GWR (Great Western Railway) today named one of its new Intercity Express Trains after Nancy Astor, the first woman to take her seat as an MP in the House of Commons.
The naming ceremony took place at Paddington, exactly 100 years since the by-election result announcing her being elected as Member of Parliament in the seat previously held by her husband.
She was nominated as part of GWR’s search for 100 Great Westerners. Her name will now be carried by one of the new Intercity Express Trains, joining other named trains in the fleet.
To view a video of the naming ceremony click here.
Great Western Railway Human Resources Director, Ruth Busby, said: “I know how challenging it can be to be one of the few women in a male-dominated environment. It requires resilience, determination and hard work to have your voice heard.

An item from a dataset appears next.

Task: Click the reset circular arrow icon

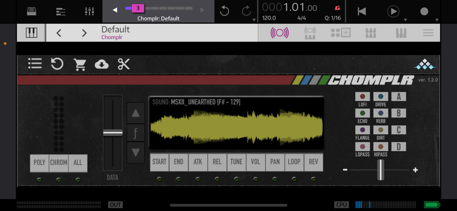Action: 57,63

“I can’t begin to even imagine how much more challenging that would have been in 1919. But Nancy has shown that where one woman goes, many can follow. 100 years on there is still much to do to achieve full gender equality. But I am proud that GWR are providing, quite literally, a moving recognition for a woman who went first, who broke down barriers and allowed other women to follow.”
Leader of the Nancy Astor Statue Campaign, Alexis Bowater, said: “100 years ago the people of the West Country voted in the first woman to take her seat in Parliament, changing equality, democracy and hope forever. We are so proud that Great Western Railway has been working with us and supporting this celebration of democracy and recognising Nancy Astor and all those other first great westerners from Devon who changed the face of history.
“It is a wonderful legacy to leave beyond 28th November a permanent reminder of their courage and achievement with a train and a statue in perpetuity celebrating 100 years of women in Parliament and the day Plymouth changed the world.”
Dr Jacqui Turner, historical advisor to the campaign from the University of Reading, leading the Astor 100 programme, said: “The election of Nancy Astor changed British democracy forever. For the first time, a woman was able to directly influence the parliamentary debate and the writing of the laws of her own land. A responsibility she willingly shouldered for all women.
“Today, she continues to make history and we hope the train renaming, statue unveiling and other activities involved in the Astor 100 project will inspire further changes in politics, where equality is yet to be achieved a century after her election.”
Nancy Astor’s granddaughter, the Hon Emily Astor, said: “I don’t know our grandmother would ever have thought a train would be named after her. But we feel she would be both flattered and appreciative and her father absolutely delighted.”